++++ Record set ++++

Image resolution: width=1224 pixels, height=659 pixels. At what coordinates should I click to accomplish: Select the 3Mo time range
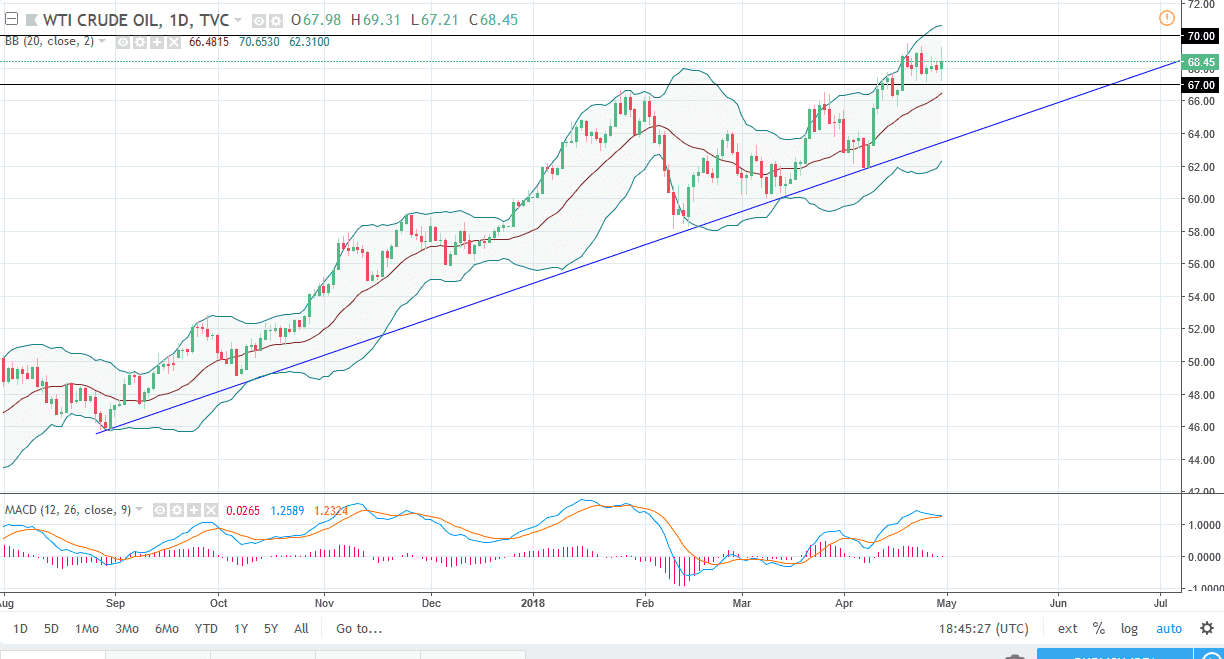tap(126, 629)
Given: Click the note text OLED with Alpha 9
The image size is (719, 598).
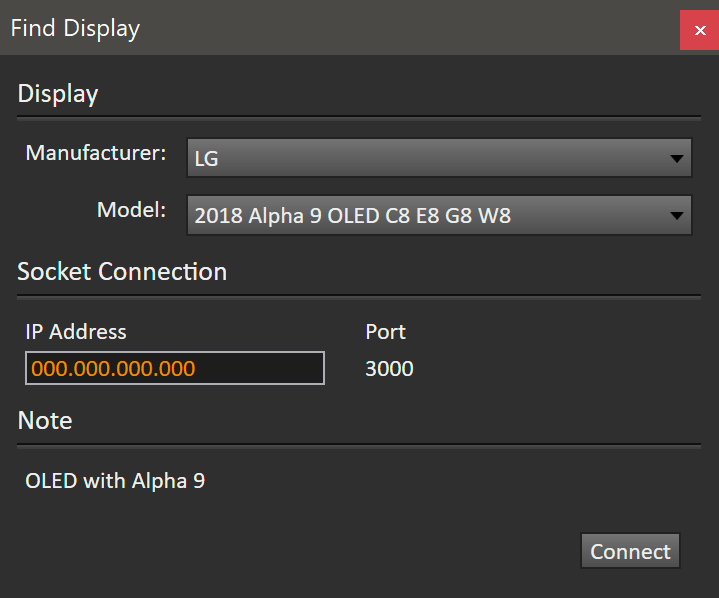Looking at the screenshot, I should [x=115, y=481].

++++

Each record above should be retyped exactly, with no pictures carried over.

Image resolution: width=1224 pixels, height=659 pixels. At what coordinates should I click to accomplish: Select the 3Mo time range
tap(126, 629)
Given: Click the note text OLED with Alpha 9
The image size is (719, 598).
Looking at the screenshot, I should [x=115, y=481].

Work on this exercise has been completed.